* [What to work on]
Can you rewrite the entries as a numbered list, starting at the first line and ending at the line that contains "Looking at the screenshot, I should click(127, 208).", with both ends included, no blank lines, and nothing past that point?
┌─ Available data
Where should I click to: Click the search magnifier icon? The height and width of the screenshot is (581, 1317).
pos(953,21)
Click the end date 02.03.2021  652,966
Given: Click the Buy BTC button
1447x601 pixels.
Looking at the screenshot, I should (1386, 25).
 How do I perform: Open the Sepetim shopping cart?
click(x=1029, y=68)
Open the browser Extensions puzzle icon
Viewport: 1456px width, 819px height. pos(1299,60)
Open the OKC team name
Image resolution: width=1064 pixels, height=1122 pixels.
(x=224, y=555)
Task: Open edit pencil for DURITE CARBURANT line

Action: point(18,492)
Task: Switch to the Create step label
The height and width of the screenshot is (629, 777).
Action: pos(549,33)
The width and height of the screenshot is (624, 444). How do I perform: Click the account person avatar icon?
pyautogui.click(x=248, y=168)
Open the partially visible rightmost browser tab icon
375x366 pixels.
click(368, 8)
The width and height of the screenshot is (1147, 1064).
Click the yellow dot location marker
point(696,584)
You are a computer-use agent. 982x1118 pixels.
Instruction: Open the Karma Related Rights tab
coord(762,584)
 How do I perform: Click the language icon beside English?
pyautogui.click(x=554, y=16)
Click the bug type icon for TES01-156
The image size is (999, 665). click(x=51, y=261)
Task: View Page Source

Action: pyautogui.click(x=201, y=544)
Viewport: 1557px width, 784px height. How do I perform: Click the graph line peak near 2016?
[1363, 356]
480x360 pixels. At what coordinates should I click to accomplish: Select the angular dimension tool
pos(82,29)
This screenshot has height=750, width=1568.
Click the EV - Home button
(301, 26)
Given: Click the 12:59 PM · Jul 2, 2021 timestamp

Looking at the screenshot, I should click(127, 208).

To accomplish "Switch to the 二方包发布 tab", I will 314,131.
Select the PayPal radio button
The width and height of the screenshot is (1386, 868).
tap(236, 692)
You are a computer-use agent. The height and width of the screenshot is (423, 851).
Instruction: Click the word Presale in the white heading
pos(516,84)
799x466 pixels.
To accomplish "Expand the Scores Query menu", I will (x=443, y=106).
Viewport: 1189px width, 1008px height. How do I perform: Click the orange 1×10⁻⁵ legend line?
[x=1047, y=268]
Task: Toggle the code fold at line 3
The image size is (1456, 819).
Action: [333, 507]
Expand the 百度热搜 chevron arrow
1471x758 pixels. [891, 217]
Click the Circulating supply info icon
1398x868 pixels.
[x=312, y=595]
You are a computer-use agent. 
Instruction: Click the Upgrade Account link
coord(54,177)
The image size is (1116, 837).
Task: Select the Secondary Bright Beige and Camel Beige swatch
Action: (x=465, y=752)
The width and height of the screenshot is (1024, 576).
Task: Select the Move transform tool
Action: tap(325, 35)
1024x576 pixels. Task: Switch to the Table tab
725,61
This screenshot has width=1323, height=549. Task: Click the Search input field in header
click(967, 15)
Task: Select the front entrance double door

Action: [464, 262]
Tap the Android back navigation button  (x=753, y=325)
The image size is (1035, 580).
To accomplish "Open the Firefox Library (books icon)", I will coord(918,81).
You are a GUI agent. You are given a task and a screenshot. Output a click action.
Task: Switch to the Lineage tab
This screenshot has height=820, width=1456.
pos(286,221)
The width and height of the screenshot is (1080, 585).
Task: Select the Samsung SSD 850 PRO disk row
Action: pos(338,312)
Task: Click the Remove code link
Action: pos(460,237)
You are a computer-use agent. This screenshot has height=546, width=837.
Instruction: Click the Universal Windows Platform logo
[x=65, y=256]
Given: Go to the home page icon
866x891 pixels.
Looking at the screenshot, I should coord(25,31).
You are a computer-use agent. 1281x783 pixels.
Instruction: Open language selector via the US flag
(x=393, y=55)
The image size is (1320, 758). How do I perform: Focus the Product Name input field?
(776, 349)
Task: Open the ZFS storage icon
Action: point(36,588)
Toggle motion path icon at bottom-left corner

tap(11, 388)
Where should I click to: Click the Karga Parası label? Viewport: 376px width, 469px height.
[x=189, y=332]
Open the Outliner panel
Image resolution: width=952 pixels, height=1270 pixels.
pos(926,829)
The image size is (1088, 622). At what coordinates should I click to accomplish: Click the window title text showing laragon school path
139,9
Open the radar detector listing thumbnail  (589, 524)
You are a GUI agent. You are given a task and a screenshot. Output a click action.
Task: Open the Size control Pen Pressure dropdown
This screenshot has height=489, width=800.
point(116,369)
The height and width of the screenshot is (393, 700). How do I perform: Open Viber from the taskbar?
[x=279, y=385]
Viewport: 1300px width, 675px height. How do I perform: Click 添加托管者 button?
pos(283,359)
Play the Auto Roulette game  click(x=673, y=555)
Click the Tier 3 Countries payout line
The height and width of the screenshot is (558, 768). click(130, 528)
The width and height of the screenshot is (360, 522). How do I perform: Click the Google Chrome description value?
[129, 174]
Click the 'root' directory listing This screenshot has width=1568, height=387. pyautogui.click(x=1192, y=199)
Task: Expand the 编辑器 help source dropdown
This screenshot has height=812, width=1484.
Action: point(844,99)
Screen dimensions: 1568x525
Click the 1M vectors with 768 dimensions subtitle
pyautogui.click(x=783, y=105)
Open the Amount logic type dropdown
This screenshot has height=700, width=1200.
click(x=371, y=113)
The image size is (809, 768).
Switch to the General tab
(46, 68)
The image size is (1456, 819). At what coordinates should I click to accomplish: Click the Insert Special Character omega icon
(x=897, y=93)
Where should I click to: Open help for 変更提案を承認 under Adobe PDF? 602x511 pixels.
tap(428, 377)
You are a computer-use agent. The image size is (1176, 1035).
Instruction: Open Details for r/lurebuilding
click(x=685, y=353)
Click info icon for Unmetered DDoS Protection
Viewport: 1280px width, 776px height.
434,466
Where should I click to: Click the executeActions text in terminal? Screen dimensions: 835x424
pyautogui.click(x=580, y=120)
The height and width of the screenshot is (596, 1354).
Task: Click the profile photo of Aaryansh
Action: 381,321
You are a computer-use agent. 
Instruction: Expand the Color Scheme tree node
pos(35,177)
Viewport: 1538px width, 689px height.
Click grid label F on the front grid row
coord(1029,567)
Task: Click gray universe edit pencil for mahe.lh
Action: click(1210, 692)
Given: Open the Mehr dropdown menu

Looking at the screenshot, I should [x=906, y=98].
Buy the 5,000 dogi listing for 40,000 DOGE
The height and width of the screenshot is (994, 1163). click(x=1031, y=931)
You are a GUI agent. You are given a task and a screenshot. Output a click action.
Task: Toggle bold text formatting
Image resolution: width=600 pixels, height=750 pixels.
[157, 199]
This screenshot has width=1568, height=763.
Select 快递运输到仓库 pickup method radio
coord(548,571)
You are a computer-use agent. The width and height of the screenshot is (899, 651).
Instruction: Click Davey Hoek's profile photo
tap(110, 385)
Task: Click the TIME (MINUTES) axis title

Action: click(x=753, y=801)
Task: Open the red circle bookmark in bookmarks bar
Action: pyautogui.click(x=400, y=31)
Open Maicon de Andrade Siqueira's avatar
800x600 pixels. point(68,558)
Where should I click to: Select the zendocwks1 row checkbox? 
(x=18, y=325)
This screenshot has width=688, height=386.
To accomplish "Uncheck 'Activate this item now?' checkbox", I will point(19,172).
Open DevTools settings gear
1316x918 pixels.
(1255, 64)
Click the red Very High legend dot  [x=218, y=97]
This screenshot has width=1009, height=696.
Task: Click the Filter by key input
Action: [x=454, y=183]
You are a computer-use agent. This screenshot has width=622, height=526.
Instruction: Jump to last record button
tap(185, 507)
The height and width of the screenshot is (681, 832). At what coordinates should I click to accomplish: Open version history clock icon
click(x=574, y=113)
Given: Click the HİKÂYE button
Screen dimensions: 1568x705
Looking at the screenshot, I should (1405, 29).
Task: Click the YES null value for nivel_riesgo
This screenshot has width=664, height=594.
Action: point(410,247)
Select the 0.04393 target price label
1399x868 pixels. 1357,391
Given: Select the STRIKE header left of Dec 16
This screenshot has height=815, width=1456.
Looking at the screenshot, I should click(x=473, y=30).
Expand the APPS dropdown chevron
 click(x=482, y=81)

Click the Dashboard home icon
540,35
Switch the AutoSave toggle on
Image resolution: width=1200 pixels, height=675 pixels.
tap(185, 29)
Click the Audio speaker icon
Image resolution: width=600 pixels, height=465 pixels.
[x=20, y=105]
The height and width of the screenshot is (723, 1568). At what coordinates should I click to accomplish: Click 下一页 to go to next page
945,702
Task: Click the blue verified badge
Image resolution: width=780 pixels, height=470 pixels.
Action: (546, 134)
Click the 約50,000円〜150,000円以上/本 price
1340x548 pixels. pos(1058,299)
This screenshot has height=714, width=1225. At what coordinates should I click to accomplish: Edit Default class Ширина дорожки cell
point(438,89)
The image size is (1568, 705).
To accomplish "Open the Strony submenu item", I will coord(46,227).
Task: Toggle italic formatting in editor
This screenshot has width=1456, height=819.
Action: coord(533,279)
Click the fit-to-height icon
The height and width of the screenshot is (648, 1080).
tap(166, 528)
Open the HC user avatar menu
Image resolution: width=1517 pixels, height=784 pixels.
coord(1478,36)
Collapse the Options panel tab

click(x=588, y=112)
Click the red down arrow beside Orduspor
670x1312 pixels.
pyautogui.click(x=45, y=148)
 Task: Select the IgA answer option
└─
* [Output of the task]
1. Where should I click to: Click the search magnifier icon? The height and width of the screenshot is (581, 1317).
2. pos(953,21)
3. Click the end date 02.03.2021  652,966
4. Given: Click the Buy BTC button
5. 1447x601 pixels.
6. Looking at the screenshot, I should (1386, 25).
7.  How do I perform: Open the Sepetim shopping cart?
8. click(x=1029, y=68)
9. Open the browser Extensions puzzle icon
10. Viewport: 1456px width, 819px height. pos(1299,60)
11. Open the OKC team name
12. Image resolution: width=1064 pixels, height=1122 pixels.
13. (x=224, y=555)
14. Task: Open edit pencil for DURITE CARBURANT line
15. Action: point(18,492)
16. Task: Switch to the Create step label
17. The height and width of the screenshot is (629, 777).
18. Action: pos(549,33)
19. The width and height of the screenshot is (624, 444). How do I perform: Click the account person avatar icon?
20. pyautogui.click(x=248, y=168)
21. Open the partially visible rightmost browser tab icon
22. 375x366 pixels.
23. click(368, 8)
24. The width and height of the screenshot is (1147, 1064).
25. Click the yellow dot location marker
26. point(696,584)
27. You are a computer-use agent. 982x1118 pixels.
28. Instruction: Open the Karma Related Rights tab
29. coord(762,584)
30.  How do I perform: Click the language icon beside English?
31. pyautogui.click(x=554, y=16)
32. Click the bug type icon for TES01-156
33. The image size is (999, 665). click(x=51, y=261)
34. Task: View Page Source
35. Action: pyautogui.click(x=201, y=544)
36. Viewport: 1557px width, 784px height. How do I perform: Click the graph line peak near 2016?
37. [1363, 356]
38. 480x360 pixels. At what coordinates should I click to accomplish: Select the angular dimension tool
39. pos(82,29)
40. This screenshot has height=750, width=1568.
41. Click the EV - Home button
42. (301, 26)
43. Given: Click the 12:59 PM · Jul 2, 2021 timestamp
44. Looking at the screenshot, I should click(127, 208).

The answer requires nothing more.